Lewis v. Sheet Metal Workers’ National Pension Fund, No. 18-CV-287-JJM-PAS, 2019 WL 486623 (D.R.I. Feb. 7, 2019) (Judge John J. McConnell, Jr.).  The court determined that it was neither arbitrary nor capricious for the Plan to postpone Plaintiff’s request for early retirement benefits because of his period of noncovered employment.  Plaintiff argued that the Plan should not delay his retirement because the union did not find him employment under the CBA for three years and he had to take a nonunion job.  The court found that this argument has no relevance to the Plan and is not a basis for not following the Plan’s unambiguous terms.

Venue

Fourth Circuit

Int’l Painters & Allied Trade Indus. Pension Fund v. Marrero Glass & Metal Inc., No. CV ELH-18-452, 2019 WL 423409 (D. Md.

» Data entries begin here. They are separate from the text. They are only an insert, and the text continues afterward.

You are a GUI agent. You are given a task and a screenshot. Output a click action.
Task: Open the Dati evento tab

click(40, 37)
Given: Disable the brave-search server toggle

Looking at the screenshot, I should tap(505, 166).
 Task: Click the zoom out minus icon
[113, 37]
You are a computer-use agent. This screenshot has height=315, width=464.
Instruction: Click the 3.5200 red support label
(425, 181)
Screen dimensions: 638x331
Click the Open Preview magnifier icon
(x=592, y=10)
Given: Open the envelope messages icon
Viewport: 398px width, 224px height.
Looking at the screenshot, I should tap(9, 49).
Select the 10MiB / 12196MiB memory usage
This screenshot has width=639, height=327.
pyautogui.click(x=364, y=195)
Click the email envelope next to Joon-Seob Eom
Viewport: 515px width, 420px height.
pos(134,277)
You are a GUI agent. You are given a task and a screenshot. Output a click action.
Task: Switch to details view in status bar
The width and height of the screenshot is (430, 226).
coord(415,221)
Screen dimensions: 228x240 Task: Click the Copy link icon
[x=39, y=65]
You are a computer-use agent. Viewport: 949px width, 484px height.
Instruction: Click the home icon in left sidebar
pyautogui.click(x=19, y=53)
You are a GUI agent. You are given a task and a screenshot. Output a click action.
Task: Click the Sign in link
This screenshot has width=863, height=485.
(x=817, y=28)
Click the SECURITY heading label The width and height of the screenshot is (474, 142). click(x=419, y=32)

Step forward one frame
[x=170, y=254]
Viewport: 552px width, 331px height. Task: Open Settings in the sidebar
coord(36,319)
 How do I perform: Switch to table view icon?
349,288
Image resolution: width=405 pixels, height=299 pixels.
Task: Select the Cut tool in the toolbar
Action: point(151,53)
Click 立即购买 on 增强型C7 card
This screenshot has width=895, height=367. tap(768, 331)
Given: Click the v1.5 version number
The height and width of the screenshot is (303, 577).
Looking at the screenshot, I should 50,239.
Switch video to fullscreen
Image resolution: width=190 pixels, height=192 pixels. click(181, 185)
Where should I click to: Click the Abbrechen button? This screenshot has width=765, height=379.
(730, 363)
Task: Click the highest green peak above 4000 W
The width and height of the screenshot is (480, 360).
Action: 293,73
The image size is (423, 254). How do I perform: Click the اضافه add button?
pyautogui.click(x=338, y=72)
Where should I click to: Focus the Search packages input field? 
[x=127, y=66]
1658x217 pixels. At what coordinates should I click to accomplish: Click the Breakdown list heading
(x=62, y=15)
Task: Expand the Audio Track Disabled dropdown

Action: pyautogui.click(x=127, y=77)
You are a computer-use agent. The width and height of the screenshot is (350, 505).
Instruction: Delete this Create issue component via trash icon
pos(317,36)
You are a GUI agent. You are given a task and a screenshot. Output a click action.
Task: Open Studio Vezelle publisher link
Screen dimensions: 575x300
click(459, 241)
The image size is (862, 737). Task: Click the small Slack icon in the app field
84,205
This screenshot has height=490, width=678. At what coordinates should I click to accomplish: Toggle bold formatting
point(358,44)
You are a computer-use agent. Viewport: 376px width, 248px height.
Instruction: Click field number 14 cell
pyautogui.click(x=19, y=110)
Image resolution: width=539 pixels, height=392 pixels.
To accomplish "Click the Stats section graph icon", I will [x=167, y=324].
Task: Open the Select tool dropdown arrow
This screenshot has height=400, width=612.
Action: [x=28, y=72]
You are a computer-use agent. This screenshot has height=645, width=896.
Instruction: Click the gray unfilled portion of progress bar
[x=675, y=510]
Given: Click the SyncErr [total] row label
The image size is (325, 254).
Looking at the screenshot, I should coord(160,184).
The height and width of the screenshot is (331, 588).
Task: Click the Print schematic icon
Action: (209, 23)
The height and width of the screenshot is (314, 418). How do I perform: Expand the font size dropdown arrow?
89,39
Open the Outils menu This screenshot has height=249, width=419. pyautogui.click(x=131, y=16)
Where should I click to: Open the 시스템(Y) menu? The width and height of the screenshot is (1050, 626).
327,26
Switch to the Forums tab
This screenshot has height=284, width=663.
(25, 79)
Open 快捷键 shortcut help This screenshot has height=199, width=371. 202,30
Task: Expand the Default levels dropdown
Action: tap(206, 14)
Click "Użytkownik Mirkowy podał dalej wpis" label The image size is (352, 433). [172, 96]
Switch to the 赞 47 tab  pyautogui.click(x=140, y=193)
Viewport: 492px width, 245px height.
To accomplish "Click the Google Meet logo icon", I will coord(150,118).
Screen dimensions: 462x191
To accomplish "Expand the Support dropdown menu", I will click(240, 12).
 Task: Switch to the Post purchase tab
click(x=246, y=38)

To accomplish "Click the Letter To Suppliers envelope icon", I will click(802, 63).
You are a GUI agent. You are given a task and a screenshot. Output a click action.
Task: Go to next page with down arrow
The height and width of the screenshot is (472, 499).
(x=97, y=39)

Feb. 1, 2019) (Judge Ellen L. Hollander).  In this dispute where the Pension Fund alleges that Defendants failed to make payments owed to the Pension Fund pursuant to collective bargaining agreements, the court granted Defendants’ motion to transfer venue to the Eastern District of Pennsylvania pursuant to 28 U.S.C. § 1404.  Though a plaintiff’s choice of forum is entitled to substantial weight, Maryland has little connection to the merits of the underlying dispute.  The Plan is administered in Maryland but the alleged delinquency occurred in Pennsylvania.  Convenience of the witnesses slightly favors Pennsylvania.  Convenience of the parties’ factor is in equipoise.  The interest of justice factors also favor Pennsylvania.